--- Text passage ---
-- Opening Marker --
Defunct provincial electoral district
- Legislature: Legislative Assembly of Alberta
- District created: 2010
- District abolished: 2017
- First contested: 2012
- Last contested: 2015

= Spruce Grove-St. Albert =

Defunct provincial electoral district in Alberta, Canada

Spruce Grove-St. Albert was a provincial electoral district in Alberta, Canada, mandated to return a single member to the Legislative Assembly of Alberta under the first past the post voting system from 2012 to 2019.

==History==
The electoral district was created in the 2010 electoral boundary re-distribution from the electoral old district of Spruce Grove-Sturgeon-St. Albert. A large portion of land was moved into Barrhead-Morinville-Westlock that was north of Township Road 552 and Alexander First Nation as well as land lying east of the Reserve.
-- Closing Marker --
--- Provided material ---
-- Opening Marker --
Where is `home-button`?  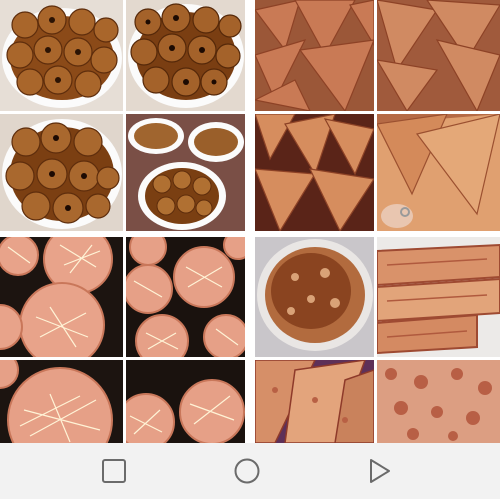 home-button is located at coordinates (247, 471).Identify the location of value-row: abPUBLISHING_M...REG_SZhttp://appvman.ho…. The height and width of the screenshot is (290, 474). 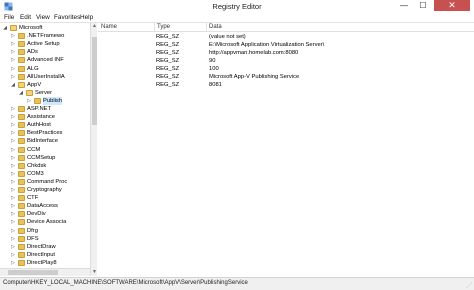
(286, 53).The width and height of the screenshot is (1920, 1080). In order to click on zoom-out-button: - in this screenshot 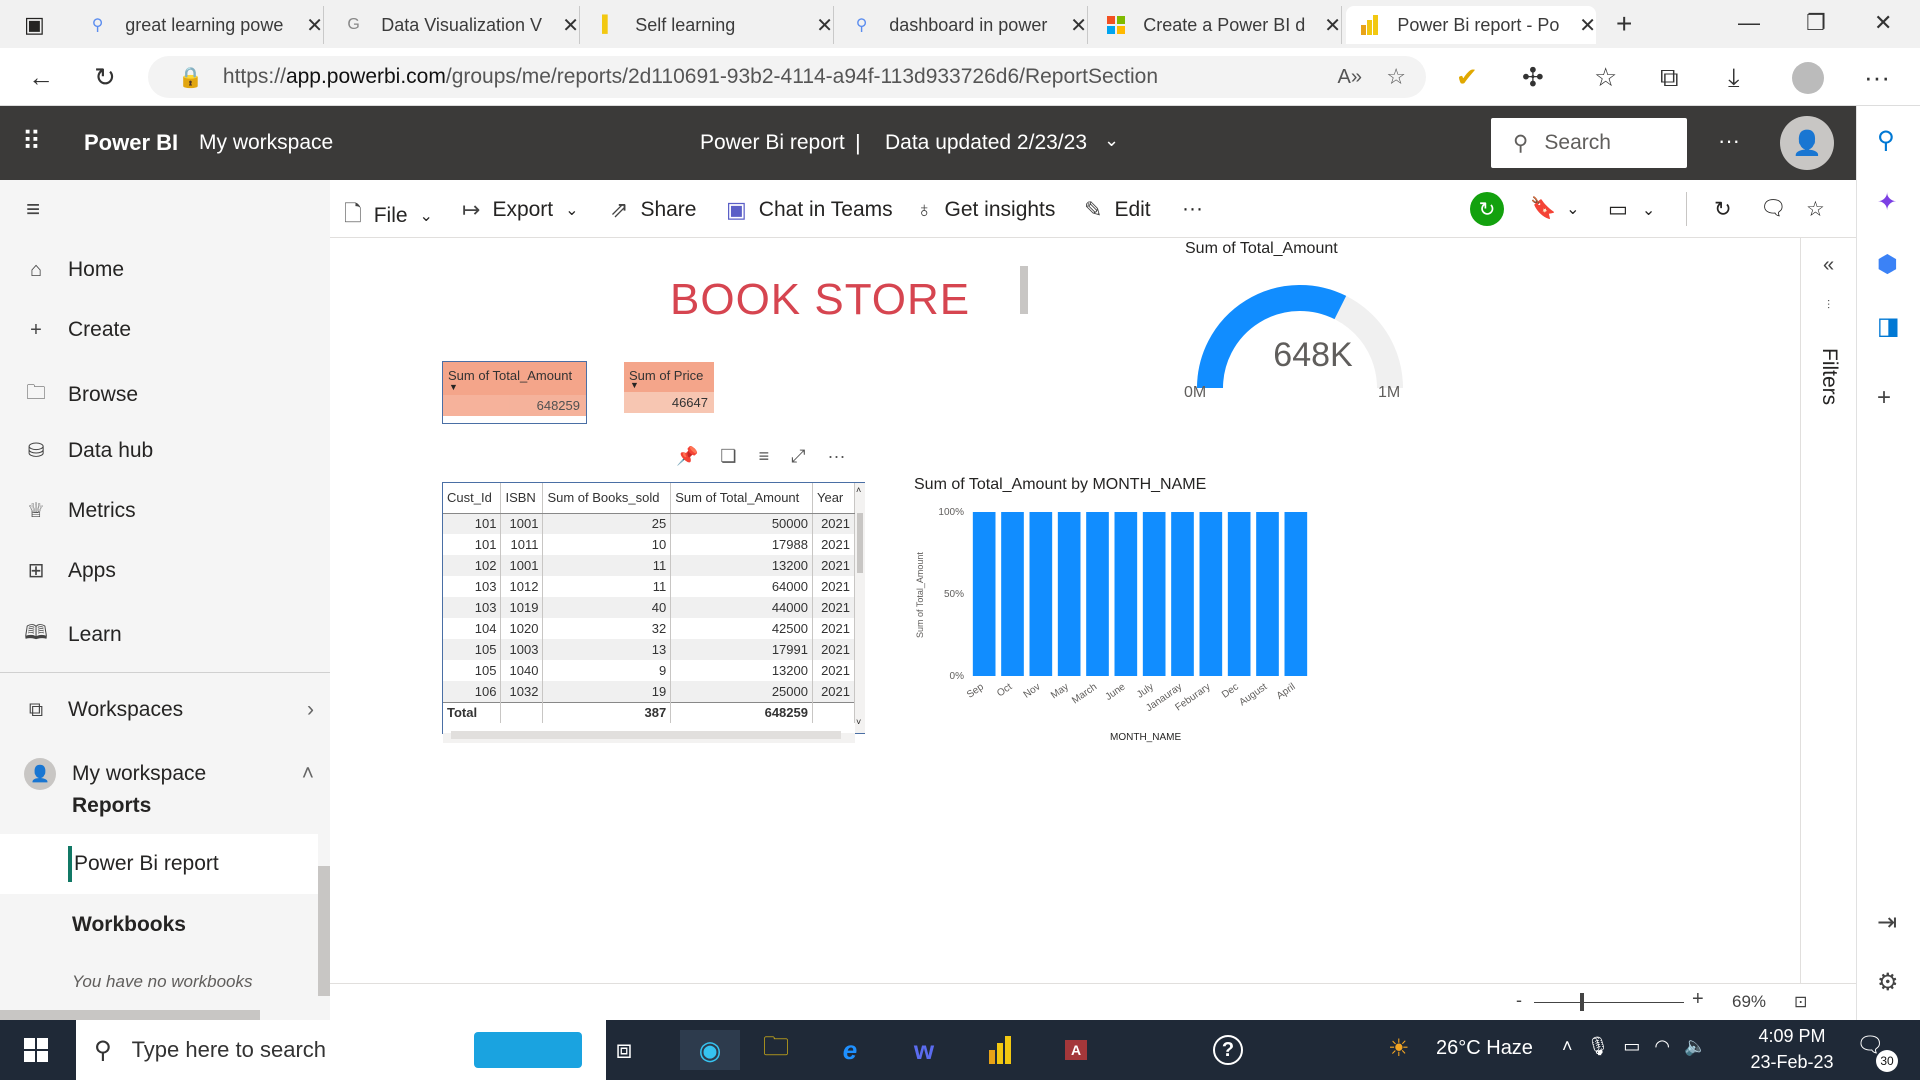, I will do `click(1519, 1000)`.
-- Closing Marker --
--- Directive A ---
Answer these questions from the Spruce Grove-St. Albert text:
(i) In what year was the district created?
(ii) Under what voting system did the district return its member?
(iii) From which old district was it created?
--- Directive B ---
Write out the Spruce Grove-St. Albert text starting with "Spruce Grove-St. Albert was" and going on through "2012 to 2019.", substituting "sole member" for "single member".
The lines are not needed here.

--- Answer section A ---
(i) 2010
(ii) First past the post
(iii) Spruce Grove-Sturgeon-St. Albert

--- Answer section B ---
Spruce Grove-St. Albert was a provincial electoral district in Alberta, Canada, mandated to return a sole member to the Legislative Assembly of Alberta under the first past the post voting system from 2012 to 2019.